### PROBLEM DESCRIPTION
Copy the lines below exactly, starting at the one with "USA (189, 2381)" and ending at the one with "March 2022 Newsletter (94, 564)", and leave out any picture.

### RECORDS PROVIDED
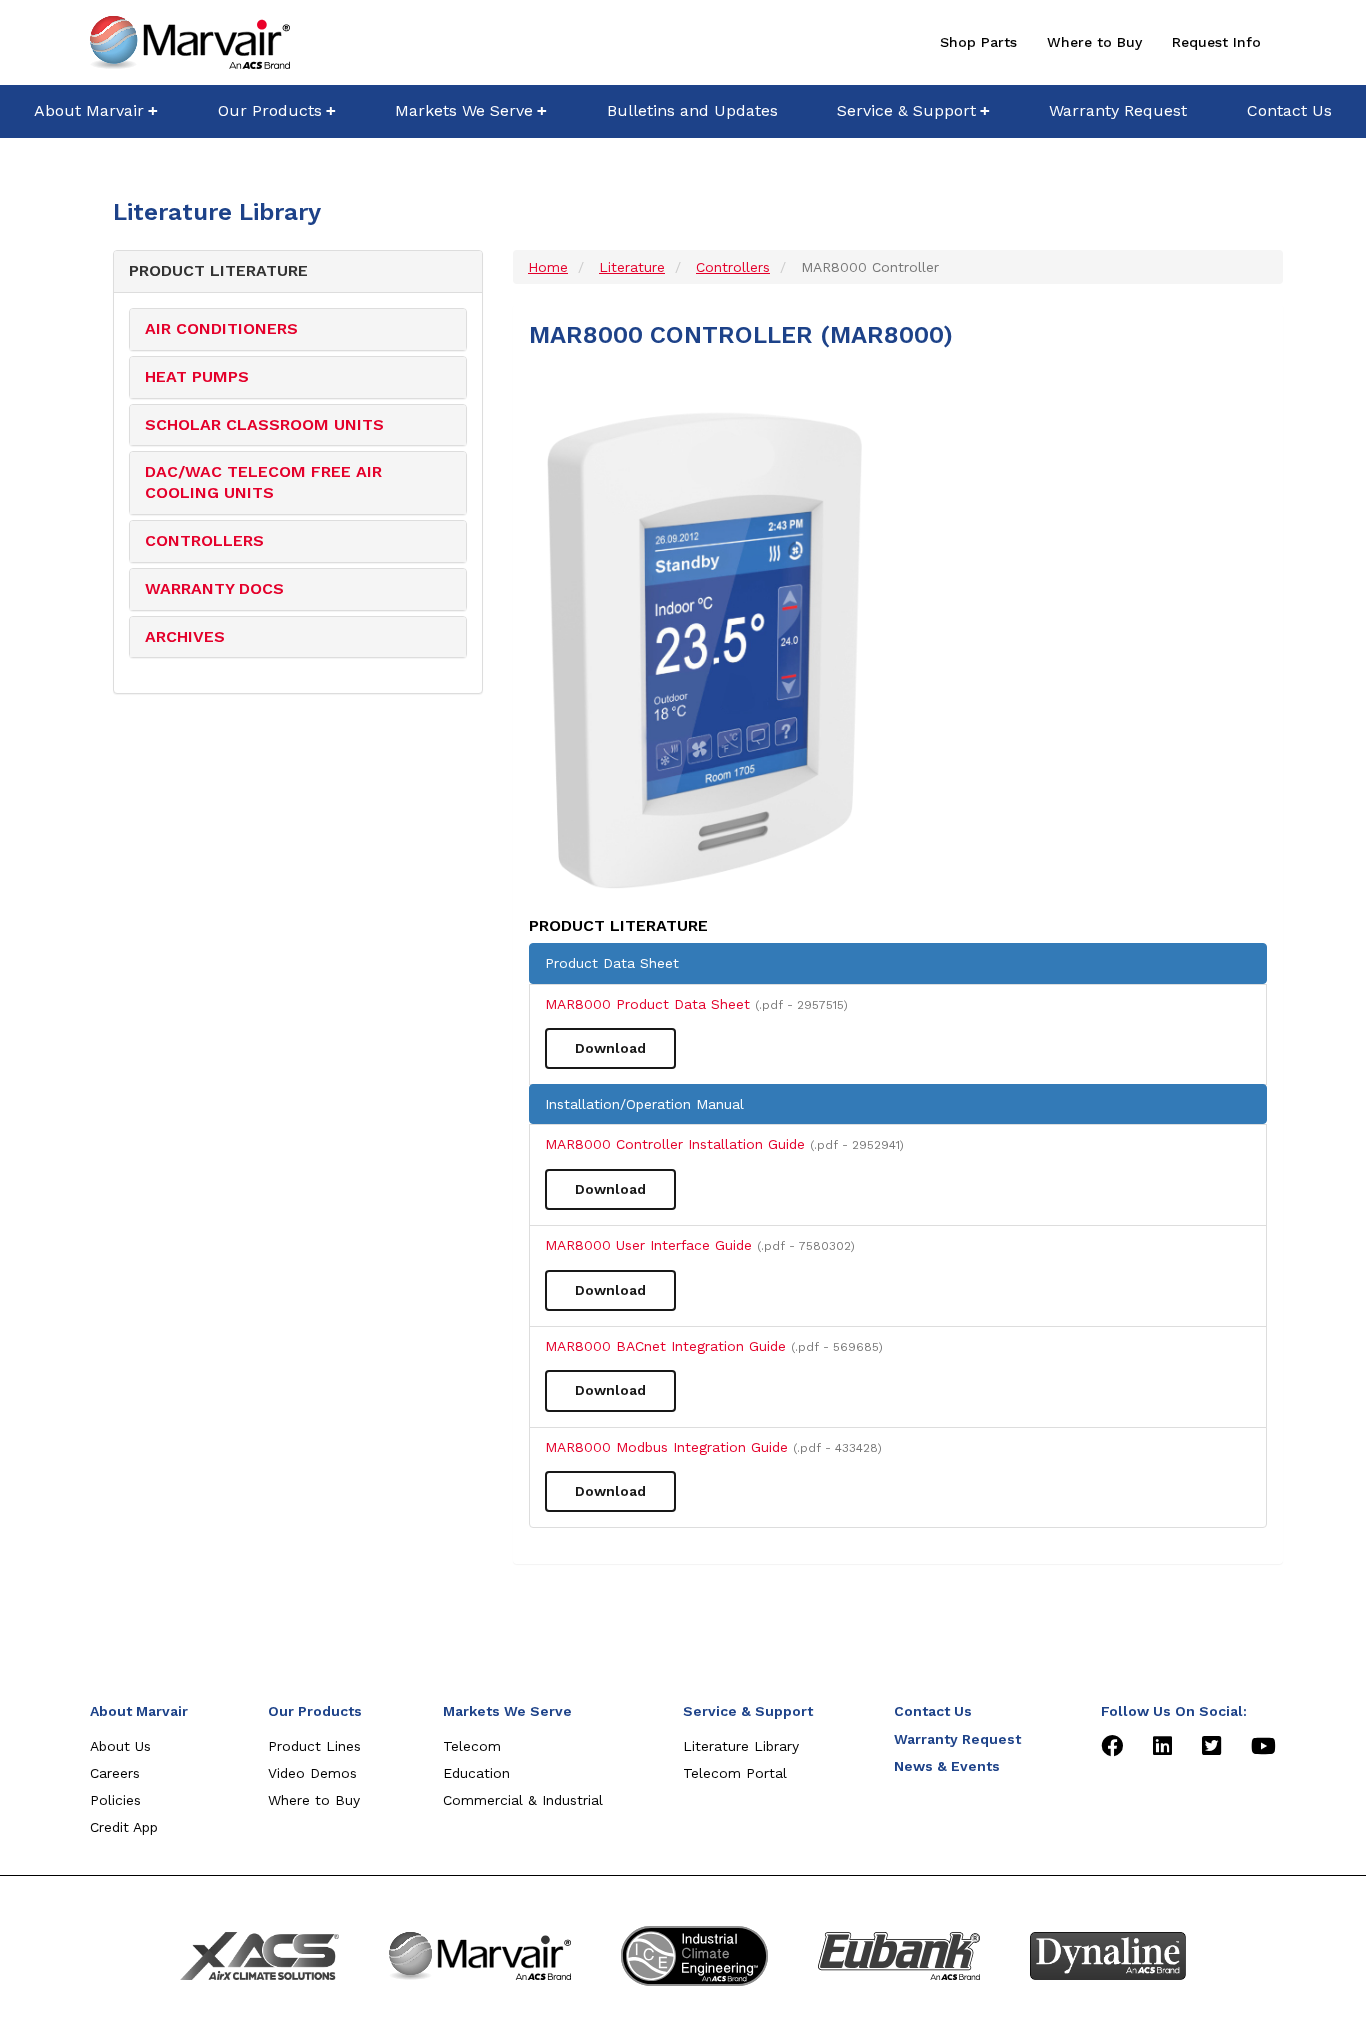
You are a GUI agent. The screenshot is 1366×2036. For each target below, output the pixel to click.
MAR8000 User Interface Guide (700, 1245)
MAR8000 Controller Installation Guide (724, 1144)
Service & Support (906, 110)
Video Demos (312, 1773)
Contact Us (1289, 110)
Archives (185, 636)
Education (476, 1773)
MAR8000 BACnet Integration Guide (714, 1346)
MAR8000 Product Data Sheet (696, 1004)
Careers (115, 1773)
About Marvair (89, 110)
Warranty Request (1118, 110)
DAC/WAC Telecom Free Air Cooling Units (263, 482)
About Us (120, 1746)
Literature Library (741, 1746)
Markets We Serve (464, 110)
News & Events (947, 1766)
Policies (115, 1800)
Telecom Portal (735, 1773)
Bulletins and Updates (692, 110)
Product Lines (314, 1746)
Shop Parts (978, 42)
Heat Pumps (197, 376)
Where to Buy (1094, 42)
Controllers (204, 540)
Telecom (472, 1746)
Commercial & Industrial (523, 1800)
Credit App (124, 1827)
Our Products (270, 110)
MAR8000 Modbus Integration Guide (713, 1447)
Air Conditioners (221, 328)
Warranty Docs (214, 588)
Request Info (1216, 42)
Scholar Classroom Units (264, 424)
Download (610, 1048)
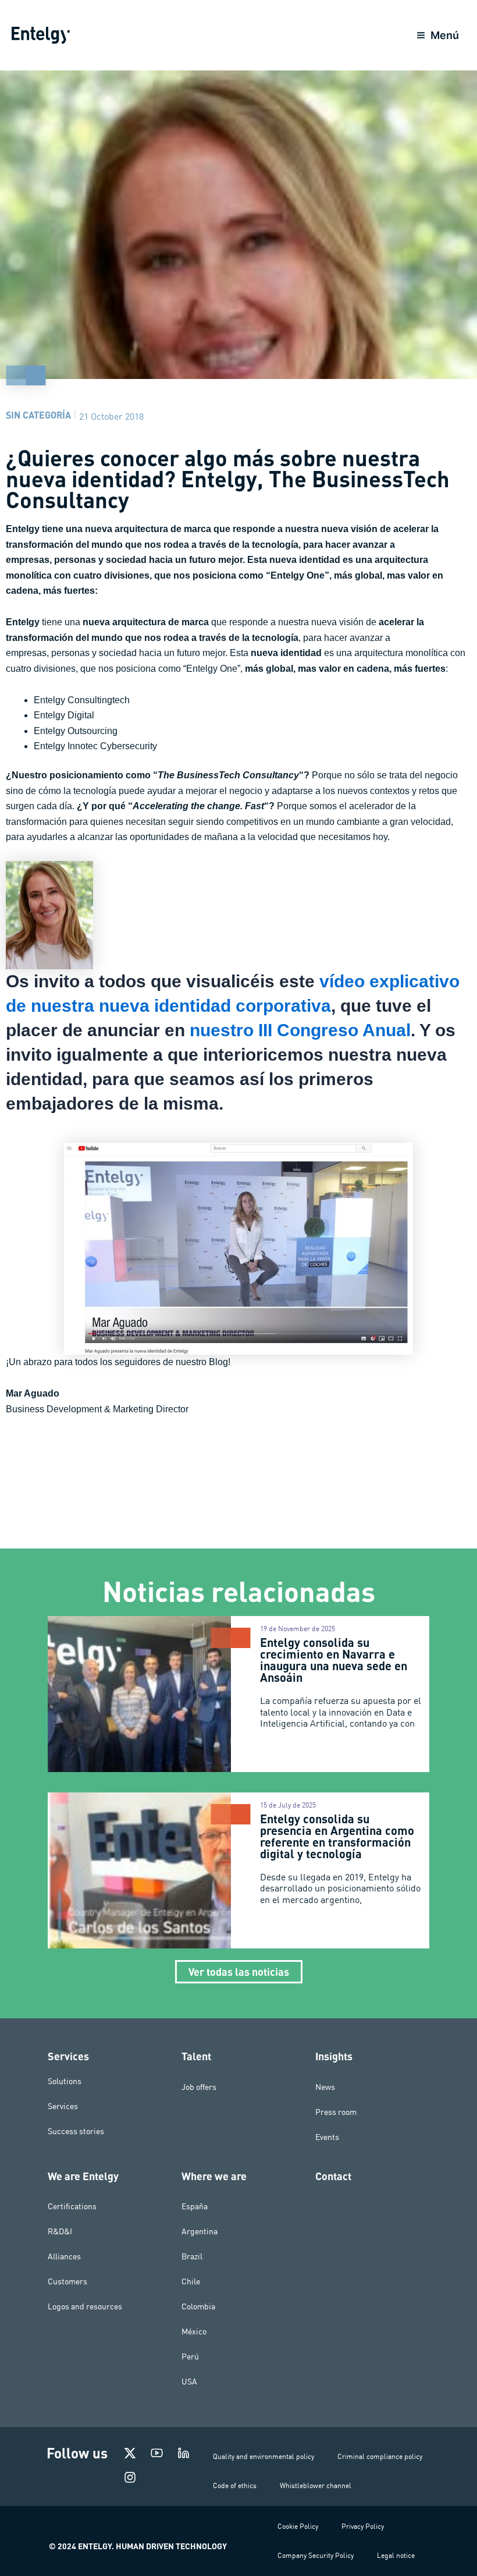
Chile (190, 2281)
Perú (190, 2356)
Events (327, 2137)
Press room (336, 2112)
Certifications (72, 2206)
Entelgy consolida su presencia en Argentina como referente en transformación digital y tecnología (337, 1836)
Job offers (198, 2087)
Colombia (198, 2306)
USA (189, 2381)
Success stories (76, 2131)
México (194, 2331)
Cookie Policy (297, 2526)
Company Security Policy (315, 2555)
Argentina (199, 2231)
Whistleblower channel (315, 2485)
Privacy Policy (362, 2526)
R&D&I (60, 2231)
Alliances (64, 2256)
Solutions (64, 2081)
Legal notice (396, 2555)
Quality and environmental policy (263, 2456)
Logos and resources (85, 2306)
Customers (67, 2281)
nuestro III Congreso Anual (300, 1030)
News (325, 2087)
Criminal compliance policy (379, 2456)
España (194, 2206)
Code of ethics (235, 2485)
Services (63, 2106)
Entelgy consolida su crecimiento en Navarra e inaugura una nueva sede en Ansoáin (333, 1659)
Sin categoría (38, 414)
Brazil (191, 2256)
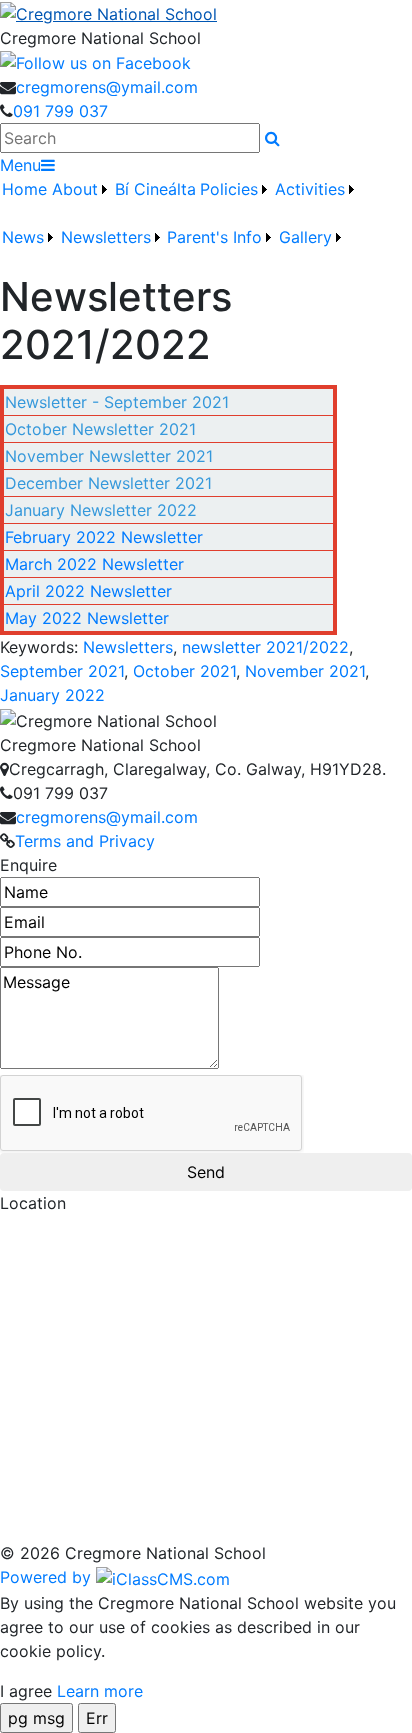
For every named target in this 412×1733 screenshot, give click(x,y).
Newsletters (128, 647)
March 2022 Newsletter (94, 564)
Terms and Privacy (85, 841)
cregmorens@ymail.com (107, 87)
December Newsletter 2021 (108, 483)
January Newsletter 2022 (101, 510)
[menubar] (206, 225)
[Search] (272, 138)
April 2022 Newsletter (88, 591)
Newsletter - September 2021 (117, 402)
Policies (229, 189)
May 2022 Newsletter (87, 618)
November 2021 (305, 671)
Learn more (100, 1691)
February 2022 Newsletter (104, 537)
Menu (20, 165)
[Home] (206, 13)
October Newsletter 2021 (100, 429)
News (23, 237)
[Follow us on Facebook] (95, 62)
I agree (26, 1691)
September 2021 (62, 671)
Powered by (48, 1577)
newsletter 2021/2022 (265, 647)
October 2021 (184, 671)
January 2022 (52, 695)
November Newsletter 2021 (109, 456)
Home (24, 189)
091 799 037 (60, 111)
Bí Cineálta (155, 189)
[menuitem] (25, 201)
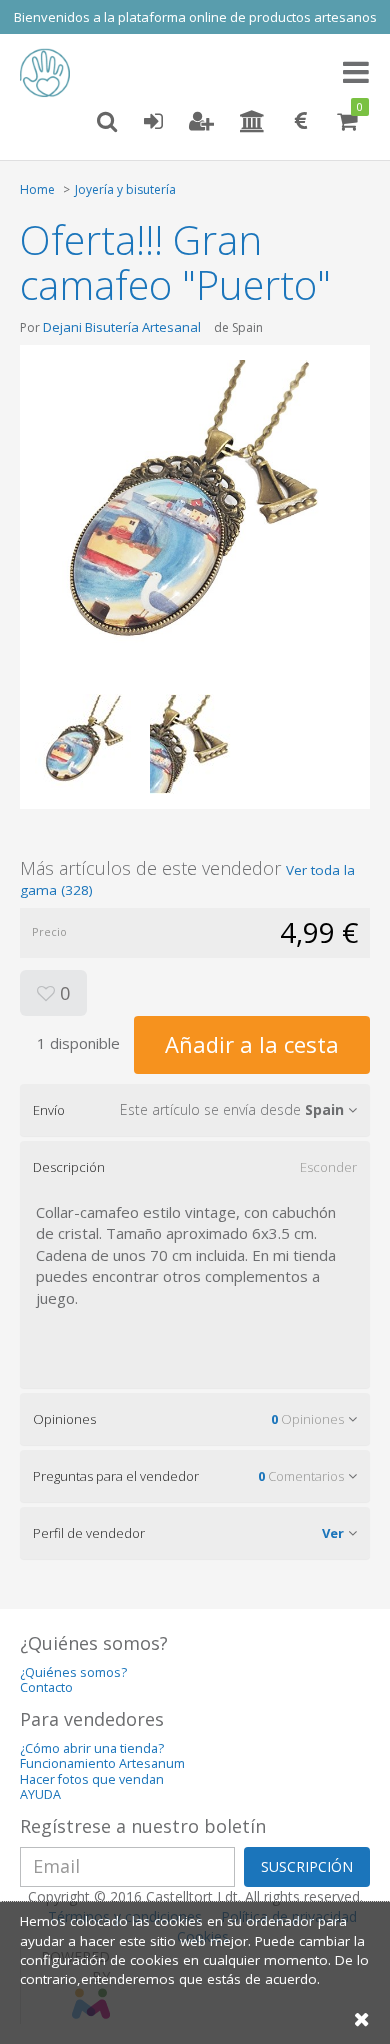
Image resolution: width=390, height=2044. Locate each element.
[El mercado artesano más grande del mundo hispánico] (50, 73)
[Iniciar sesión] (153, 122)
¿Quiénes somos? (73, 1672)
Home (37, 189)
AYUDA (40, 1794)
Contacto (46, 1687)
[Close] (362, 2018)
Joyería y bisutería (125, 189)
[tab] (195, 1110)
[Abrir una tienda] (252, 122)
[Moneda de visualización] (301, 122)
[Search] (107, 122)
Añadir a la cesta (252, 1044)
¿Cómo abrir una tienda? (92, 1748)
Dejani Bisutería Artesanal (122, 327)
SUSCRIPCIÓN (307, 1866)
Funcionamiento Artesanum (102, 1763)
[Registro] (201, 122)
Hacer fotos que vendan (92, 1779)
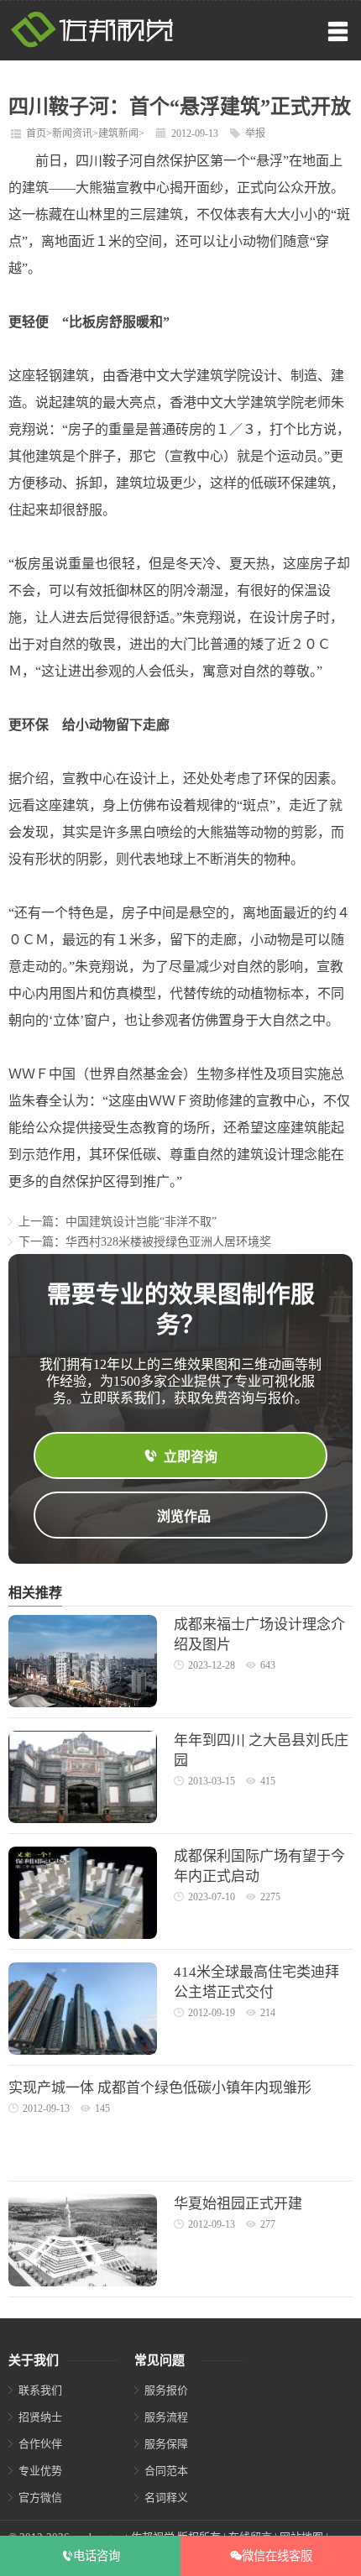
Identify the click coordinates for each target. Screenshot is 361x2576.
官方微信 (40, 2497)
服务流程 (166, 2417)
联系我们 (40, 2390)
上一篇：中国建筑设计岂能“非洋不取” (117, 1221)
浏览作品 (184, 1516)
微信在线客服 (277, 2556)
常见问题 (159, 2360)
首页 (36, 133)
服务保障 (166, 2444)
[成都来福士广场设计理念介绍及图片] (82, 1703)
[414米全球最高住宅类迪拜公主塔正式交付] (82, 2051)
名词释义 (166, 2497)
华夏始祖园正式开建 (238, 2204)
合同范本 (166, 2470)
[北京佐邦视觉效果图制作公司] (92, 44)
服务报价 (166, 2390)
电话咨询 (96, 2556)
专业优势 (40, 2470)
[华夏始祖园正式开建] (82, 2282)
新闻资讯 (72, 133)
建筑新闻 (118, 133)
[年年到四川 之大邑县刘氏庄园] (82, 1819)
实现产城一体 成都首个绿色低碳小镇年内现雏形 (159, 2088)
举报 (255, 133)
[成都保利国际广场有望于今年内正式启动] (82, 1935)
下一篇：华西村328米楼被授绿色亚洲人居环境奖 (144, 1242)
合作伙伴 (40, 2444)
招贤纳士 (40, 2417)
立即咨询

### RESPONSE TO THE EXERCISE
USA (189, 2381)
Success stories (76, 2131)
México (194, 2331)
Cookie Policy (297, 2526)
Company Security Policy (315, 2555)
Argentina (199, 2231)
Whistleblower channel (315, 2485)
Privacy Policy (362, 2526)
R&D&I (60, 2231)
Alliances (64, 2256)
Solutions (64, 2081)
Legal notice (396, 2555)
Quality and environmental policy (263, 2456)
Logos and resources (85, 2306)
Customers (67, 2281)
nuestro III Congreso Anual (300, 1030)
News (325, 2087)
Criminal compliance policy (379, 2456)
España (194, 2206)
Code of ethics (235, 2485)
Services (63, 2106)
Entelgy consolida su crecimiento en Navarra e inaugura una nueva sede en Ansoáin (333, 1659)
Sin categoría (38, 414)
Brazil (191, 2256)
For every named target in this 412×1733 screenshot, give click(x,y).
Newsletters (128, 647)
March 2022 Newsletter (94, 564)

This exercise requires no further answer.